Source data:
◇ ◇ ◇
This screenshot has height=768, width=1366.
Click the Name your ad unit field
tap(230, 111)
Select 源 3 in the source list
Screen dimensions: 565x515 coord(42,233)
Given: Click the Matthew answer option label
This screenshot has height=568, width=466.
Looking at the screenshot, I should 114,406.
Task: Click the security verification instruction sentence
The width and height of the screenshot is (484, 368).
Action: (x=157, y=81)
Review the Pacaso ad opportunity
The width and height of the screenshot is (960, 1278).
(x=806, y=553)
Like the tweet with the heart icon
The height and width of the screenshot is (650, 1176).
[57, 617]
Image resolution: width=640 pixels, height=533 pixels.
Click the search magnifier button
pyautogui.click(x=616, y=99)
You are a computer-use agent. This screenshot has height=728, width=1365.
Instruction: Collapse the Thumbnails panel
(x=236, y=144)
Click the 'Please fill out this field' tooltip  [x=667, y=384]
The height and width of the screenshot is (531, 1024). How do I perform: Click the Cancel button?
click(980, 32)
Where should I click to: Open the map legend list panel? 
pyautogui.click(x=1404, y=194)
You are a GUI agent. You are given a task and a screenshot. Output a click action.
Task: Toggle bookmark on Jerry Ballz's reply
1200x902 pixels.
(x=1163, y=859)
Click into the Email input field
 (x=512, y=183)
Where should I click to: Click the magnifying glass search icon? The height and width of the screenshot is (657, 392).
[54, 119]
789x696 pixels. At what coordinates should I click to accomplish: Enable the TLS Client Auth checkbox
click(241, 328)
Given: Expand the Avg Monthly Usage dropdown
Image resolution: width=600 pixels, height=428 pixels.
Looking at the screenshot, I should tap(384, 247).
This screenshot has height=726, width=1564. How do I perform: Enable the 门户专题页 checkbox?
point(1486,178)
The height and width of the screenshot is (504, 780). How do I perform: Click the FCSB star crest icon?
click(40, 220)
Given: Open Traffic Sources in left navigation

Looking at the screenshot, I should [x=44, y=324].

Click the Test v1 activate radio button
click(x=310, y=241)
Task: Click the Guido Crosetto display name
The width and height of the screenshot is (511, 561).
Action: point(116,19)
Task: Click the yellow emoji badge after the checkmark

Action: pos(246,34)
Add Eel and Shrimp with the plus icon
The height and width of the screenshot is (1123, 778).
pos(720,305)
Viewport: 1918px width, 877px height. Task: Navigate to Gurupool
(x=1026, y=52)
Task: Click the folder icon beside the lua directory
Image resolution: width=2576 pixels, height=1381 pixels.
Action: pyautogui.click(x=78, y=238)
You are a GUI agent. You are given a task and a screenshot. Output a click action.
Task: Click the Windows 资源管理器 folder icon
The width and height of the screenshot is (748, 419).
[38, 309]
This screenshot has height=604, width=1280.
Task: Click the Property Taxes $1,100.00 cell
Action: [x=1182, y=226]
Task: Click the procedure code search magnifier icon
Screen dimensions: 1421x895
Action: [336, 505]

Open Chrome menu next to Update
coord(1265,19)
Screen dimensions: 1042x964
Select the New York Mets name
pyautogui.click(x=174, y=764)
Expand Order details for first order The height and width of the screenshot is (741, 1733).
◇ ◇ ◇
Written problem:
Rewrite the data above so that "magnifier" becomes "magnifying glass" wherever it occurs. Keep all other text the same.

Output of the exercise:
This screenshot has height=768, width=1366.
Click the Name your ad unit field
tap(230, 111)
Select 源 3 in the source list
Screen dimensions: 565x515 coord(42,233)
Given: Click the Matthew answer option label
This screenshot has height=568, width=466.
Looking at the screenshot, I should 114,406.
Task: Click the security verification instruction sentence
The width and height of the screenshot is (484, 368).
Action: (x=157, y=81)
Review the Pacaso ad opportunity
The width and height of the screenshot is (960, 1278).
(x=806, y=553)
Like the tweet with the heart icon
The height and width of the screenshot is (650, 1176).
[57, 617]
Image resolution: width=640 pixels, height=533 pixels.
Click the search magnifying glass button
pyautogui.click(x=616, y=99)
You are a computer-use agent. This screenshot has height=728, width=1365.
Instruction: Collapse the Thumbnails panel
(x=236, y=144)
Click the 'Please fill out this field' tooltip  [x=667, y=384]
The height and width of the screenshot is (531, 1024). How do I perform: Click the Cancel button?
click(980, 32)
Where should I click to: Open the map legend list panel? 
pyautogui.click(x=1404, y=194)
You are a GUI agent. You are given a task and a screenshot. Output a click action.
Task: Toggle bookmark on Jerry Ballz's reply
1200x902 pixels.
(x=1163, y=859)
Click into the Email input field
 (x=512, y=183)
Where should I click to: Click the magnifying glass search icon? The height and width of the screenshot is (657, 392).
[54, 119]
789x696 pixels. At what coordinates should I click to accomplish: Enable the TLS Client Auth checkbox
click(241, 328)
Given: Expand the Avg Monthly Usage dropdown
Image resolution: width=600 pixels, height=428 pixels.
Looking at the screenshot, I should tap(384, 247).
This screenshot has height=726, width=1564. How do I perform: Enable the 门户专题页 checkbox?
point(1486,178)
The height and width of the screenshot is (504, 780). How do I perform: Click the FCSB star crest icon?
click(40, 220)
Given: Open Traffic Sources in left navigation

Looking at the screenshot, I should [x=44, y=324].

Click the Test v1 activate radio button
click(x=310, y=241)
Task: Click the Guido Crosetto display name
The width and height of the screenshot is (511, 561).
Action: point(116,19)
Task: Click the yellow emoji badge after the checkmark

Action: pos(246,34)
Add Eel and Shrimp with the plus icon
The height and width of the screenshot is (1123, 778).
pos(720,305)
Viewport: 1918px width, 877px height. Task: Navigate to Gurupool
(x=1026, y=52)
Task: Click the folder icon beside the lua directory
Image resolution: width=2576 pixels, height=1381 pixels.
Action: pyautogui.click(x=78, y=238)
You are a GUI agent. You are given a task and a screenshot. Output a click action.
Task: Click the Windows 资源管理器 folder icon
The width and height of the screenshot is (748, 419).
[38, 309]
This screenshot has height=604, width=1280.
Task: Click the Property Taxes $1,100.00 cell
Action: [x=1182, y=226]
Task: Click the procedure code search magnifying glass icon
Screen dimensions: 1421x895
Action: [336, 505]

Open Chrome menu next to Update
coord(1265,19)
Screen dimensions: 1042x964
Select the New York Mets name
pyautogui.click(x=174, y=764)
Expand Order details for first order The height and width of the screenshot is (741, 1733).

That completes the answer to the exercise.